A Nature analysis suggests tens of thousands of publications from 2025 probably contain invalid AI-generated references. Surveys of computer science conferences found that 2-6% of papers now include hallucinated citations, up sharply from previous years. Alison Johnston, a political scientist at Oregon State University and co-lead editor of the Review of International Political Economy, rejected 25% of roughly 100 submissions in January because of fake references. "We're going to see a flood of fake references," she told Nature.
These aren't typos. They're complete fabrications. Mohammad Hosseini, who studies research ethics at Northwestern University, says the problem has shifted from minor inaccuracies to active fabrication. Joe Shockman, co-founder of Grounded AI, calls them "Frankenstein" citations because AI stitches together fragments of real publications into references that look authentic but don't exist. One study found that when GPT-4o generated literature reviews, nearly 20% of citations were fabricated.

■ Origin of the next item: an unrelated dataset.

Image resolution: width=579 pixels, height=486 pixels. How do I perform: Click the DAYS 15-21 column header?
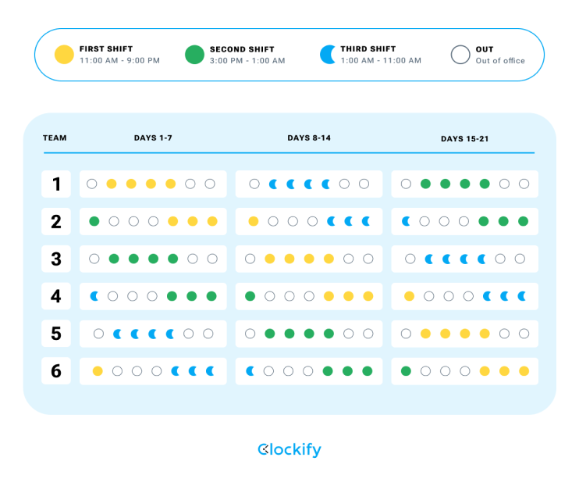point(465,139)
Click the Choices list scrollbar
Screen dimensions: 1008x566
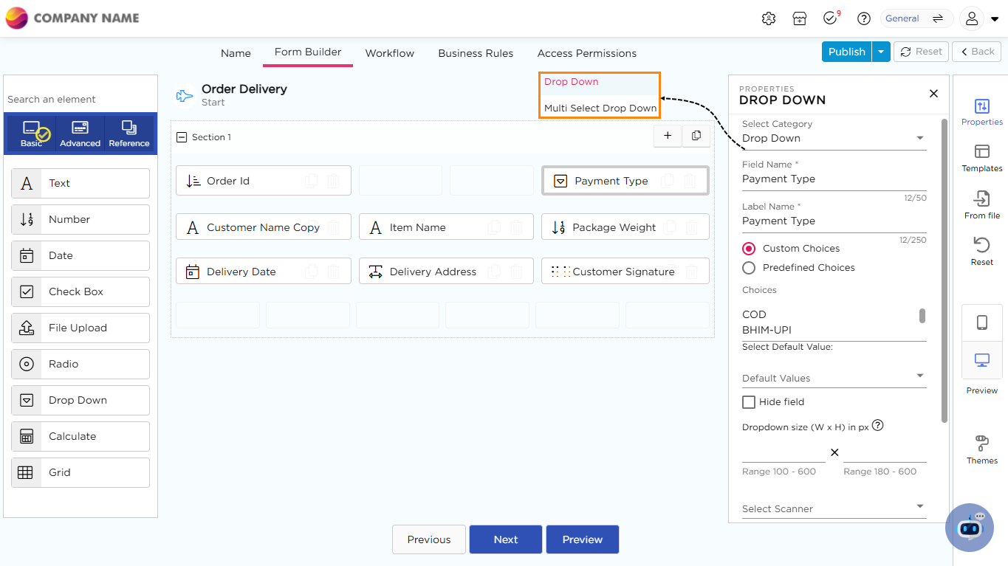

For a junior researcher trying to build on existing work, a phantom citation can waste months. They might hunt down a paper that doesn't exist, or worse, cite it themselves and spread the error further. In fast-moving fields where researchers race to publish, bad references compound quickly.
This creates a nasty feedback loop. Future AI models trained on scientific literature will ingest these fake references, treating them as real. Researchers call this "model collapse," where errors amplify rather than correct themselves. Publishers including Springer Nature, Elsevier, and Frontiers are developing screening tools, but the volume of contaminated submissions may overwhelm current quality controls.